- Born: Eva Rysová 16 August 1932 Hajnáčka, Czechoslovakia
- Died: 12 October 2023 (aged 91) Bratislava, Slovakia
- Education: Academy of Performing Arts in Bratislava
- Occupation: Actress
- Spouse: Alojz Suchánek
- Children: 1

= Eva Rysová =

Slovak actress (1932–2023)

Eva Suchánková (16 August 1932 – 12 October 2023) was a Slovak actress.

== Biography ==
Eva Rysová was born in Hajnáčka on 16 August 1932. After the death of her father, she was raised along with her sister by her mother and grandmother. She was educated at a grammar school in Lučenec and studied at the Academy of Performing Arts in Bratislava. After graduation she joined the theatre in Martin. In 1966 she became a part of the cast at the New Scene theatre in Bratislava, where she remained until her retirement in 2013. In addition to stage acting, she appeared in over a hundred movies and television shows and taught acting at the Academy of Performing Arts.
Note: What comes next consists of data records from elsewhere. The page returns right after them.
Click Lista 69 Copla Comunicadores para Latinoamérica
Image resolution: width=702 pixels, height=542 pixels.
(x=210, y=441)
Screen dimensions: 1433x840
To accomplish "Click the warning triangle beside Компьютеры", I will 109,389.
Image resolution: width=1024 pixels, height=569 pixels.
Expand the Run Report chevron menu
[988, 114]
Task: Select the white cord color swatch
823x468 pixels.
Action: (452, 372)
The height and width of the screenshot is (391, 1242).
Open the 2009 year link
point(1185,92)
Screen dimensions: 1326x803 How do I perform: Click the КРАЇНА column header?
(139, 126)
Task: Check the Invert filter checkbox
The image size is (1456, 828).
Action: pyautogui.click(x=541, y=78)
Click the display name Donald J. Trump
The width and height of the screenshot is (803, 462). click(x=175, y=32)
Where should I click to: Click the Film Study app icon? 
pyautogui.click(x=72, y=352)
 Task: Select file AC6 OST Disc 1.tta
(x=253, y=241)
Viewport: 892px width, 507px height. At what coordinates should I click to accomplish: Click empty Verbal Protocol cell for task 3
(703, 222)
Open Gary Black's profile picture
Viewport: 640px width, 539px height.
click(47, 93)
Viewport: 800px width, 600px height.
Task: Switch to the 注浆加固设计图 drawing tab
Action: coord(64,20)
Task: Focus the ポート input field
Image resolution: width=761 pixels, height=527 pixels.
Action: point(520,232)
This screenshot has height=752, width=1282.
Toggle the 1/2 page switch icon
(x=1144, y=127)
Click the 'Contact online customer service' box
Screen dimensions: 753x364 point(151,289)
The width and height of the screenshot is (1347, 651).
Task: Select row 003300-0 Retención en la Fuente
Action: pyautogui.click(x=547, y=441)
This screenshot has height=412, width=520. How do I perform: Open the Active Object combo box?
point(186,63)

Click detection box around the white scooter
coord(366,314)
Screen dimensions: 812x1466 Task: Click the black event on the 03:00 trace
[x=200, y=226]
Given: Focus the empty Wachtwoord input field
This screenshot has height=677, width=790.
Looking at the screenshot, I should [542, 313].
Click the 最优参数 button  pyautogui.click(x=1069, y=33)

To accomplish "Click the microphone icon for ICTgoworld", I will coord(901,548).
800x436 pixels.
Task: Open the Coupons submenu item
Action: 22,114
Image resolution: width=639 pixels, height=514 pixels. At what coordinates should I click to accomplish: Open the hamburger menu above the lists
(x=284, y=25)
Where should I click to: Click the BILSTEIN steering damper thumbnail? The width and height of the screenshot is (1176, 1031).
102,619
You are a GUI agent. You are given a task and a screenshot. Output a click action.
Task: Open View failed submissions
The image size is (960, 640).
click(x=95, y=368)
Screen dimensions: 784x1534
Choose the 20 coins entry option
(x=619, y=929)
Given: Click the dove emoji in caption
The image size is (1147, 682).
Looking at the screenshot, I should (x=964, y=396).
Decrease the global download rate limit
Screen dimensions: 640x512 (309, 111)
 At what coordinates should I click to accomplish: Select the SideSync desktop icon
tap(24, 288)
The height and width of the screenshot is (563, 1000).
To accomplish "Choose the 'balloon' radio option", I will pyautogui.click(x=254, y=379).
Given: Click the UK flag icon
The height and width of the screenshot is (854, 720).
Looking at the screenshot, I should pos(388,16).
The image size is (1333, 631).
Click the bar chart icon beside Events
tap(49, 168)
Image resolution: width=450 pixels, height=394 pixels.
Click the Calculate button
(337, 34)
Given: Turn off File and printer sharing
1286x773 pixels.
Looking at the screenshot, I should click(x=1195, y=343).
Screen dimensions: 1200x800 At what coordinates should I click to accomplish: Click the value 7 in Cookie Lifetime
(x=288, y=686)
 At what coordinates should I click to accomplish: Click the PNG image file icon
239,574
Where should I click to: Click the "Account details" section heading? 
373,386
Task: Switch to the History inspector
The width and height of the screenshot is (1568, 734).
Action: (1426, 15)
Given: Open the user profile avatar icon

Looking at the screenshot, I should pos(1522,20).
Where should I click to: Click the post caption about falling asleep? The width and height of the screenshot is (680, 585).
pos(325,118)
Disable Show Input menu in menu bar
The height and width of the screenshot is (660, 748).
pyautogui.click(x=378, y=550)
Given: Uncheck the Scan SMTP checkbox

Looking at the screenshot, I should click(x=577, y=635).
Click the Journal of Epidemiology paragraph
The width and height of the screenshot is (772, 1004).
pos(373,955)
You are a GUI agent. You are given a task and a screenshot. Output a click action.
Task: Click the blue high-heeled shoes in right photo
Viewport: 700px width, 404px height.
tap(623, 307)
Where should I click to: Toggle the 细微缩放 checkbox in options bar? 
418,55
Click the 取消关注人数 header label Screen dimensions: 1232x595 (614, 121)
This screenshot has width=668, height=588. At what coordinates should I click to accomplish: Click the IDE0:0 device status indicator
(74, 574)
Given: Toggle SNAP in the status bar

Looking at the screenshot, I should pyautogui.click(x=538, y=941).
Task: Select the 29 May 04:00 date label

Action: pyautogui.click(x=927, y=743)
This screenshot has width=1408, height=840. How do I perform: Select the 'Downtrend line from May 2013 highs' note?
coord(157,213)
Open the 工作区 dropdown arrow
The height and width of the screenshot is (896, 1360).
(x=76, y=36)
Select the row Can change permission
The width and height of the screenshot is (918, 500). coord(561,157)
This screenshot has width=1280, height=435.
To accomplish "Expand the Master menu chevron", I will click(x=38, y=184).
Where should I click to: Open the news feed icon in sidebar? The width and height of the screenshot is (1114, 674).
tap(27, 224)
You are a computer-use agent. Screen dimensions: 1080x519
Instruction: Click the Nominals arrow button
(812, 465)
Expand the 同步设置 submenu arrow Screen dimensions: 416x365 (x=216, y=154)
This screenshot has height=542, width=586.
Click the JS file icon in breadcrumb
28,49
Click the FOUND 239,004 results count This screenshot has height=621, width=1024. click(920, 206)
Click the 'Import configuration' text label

Rysová was married to physician Alojz Suchánek, although continued using her maiden name in her acting career. They had one son, who also trained as an actor but eventually opted for a career as a computer programmer.

Rysová spent her final years alone after her husband died in 2011 and her son emigrated to Canada. She died at a retirement home in Bratislava, on 12 October 2023, at the age of 91. In honor of Rysová's life, the public broadcaster Radio and Television of Slovakia altered scheduled broadcasting to air a homage to her accomplishments.